→ **WHAT THE TASK ASKS**
Rewrite the records from the line that has "Image resolution: width=1362" through the line that has "click(278, 119)", swapping "reload" for "refresh" and leaving everything else as is. Return only those lines.

→ **EXERCISE INPUTS**
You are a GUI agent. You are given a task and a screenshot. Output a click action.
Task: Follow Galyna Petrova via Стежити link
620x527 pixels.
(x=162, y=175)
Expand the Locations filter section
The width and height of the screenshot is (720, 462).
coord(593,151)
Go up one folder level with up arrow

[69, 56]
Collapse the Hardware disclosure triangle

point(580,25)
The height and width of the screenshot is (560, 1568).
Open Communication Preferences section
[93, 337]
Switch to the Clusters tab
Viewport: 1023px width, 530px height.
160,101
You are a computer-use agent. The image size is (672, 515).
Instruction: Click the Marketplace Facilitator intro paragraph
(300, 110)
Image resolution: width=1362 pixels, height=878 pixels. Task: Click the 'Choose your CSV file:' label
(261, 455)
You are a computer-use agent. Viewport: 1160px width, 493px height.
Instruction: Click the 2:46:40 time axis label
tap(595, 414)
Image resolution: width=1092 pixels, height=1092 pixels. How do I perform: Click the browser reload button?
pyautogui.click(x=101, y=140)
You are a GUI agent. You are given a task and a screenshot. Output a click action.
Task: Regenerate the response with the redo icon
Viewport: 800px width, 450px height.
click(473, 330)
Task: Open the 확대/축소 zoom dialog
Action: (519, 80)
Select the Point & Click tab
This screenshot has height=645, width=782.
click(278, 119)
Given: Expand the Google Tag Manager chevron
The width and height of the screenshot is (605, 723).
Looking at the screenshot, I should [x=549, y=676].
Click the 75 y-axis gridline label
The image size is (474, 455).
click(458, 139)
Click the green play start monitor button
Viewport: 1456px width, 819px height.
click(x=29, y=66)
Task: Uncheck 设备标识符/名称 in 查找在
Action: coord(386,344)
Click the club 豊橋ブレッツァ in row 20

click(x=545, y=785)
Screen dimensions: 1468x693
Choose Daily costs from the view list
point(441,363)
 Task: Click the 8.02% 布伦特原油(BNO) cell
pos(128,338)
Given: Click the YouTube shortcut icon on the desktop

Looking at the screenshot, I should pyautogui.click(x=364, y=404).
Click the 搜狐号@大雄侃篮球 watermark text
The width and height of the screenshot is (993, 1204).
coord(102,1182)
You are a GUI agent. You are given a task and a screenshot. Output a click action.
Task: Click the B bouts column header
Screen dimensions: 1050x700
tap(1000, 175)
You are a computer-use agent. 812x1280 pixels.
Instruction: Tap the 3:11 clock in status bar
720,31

→ **COMPLETE ANSWER**
Image resolution: width=1362 pixels, height=878 pixels. Task: Click the 'Choose your CSV file:' label
(261, 455)
You are a computer-use agent. Viewport: 1160px width, 493px height.
Instruction: Click the 2:46:40 time axis label
tap(595, 414)
Image resolution: width=1092 pixels, height=1092 pixels. How do I perform: Click the browser refresh button?
pyautogui.click(x=101, y=140)
You are a GUI agent. You are given a task and a screenshot. Output a click action.
Task: Regenerate the response with the redo icon
Viewport: 800px width, 450px height.
click(473, 330)
Task: Open the 확대/축소 zoom dialog
Action: (519, 80)
Select the Point & Click tab
This screenshot has height=645, width=782.
click(278, 119)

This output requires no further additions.